与 LLaVA 不同,Fuyu 没有在建模文件中定义 patch 的数量。我们可以在哪里找到更多信息?考虑到模型输入来自 FuyuProcessor 的输出,让我们查看预处理文件。
图像输出是通过调用 FuyuImageProcessor.preprocess 然后调用 FuyuImageProcessor.preprocess_with_tokenizer_info 在 FuyuProcessor 中获得的。
在 FuyuImageProcessor.preprocess 中,图像被调整大小并填充到目标 FuyuImageProcessor.size,返回调整大小后的尺寸(但填充前)作为元数据。
# https://github.com/huggingface/transformers/blob/v4.48.3/src/transformers/models/fuyu/processing_fuyu.py#L541-L544
image_encoding = self.image_processor.preprocess(images, **output_kwargs["images_kwargs"])
batch_images = image_encoding["images"]
image_unpadded_heights = image_encoding["image_unpadded_heights"]
image_unpadded_widths = image_encoding["image_unpadded_widths"]
# https://github.com/huggingface/transformers/blob/v4.48.3/src/transformers/models/fuyu/image_processing_fuyu.py#L480-L
if do_resize:
batch_images = [
[self.resize(image, size=size, input_data_format=input_data_format) for image in images]
for images in batch_images
]
image_sizes = [get_image_size(images[0], channel_dim=input_data_format) for images in batch_images]
image_unpadded_heights = [[image_size[0]] for image_size in image_sizes]

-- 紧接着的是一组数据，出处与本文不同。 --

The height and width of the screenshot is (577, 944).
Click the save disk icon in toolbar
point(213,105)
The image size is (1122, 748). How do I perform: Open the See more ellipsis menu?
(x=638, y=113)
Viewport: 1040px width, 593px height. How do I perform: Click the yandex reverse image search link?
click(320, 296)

image_unpadded_widths = [[image_size[1]] for image_size in image_sizes]
if do_pad:
batch_images = [
[
self.pad_image(
image,
size=size,
mode=padding_mode,
constant_values=padding_value,
input_data_format=input_data_format,
)
for image in images
]
for images in batch_images
]
在 FuyuImageProcessor.preprocess_with_tokenizer_info 中,图像根据此元数据被分割成 patch:
# https://github.com/huggingface/transformers/blob/v4.48.3/src/transformers/models/fuyu/processing_fuyu.py#L417-L425
model_image_input = self.image_processor.preprocess_with_tokenizer_info(
image_input=tensor_batch_images,
image_present=image_present,
image_unpadded_h=image_unpadded_heights,
image_unpadded_w=image_unpadded_widths,
image_placeholder_id=image_placeholder_id,
image_newline_id=image_newline_id,
variable_sized=True,
)
# https://github.com/huggingface/transformers/blob/v4.48.3/src/transformers/models/fuyu/image_processing_fuyu.py#L638-L658
image_height, image_width = image.shape[1], image.shape[2]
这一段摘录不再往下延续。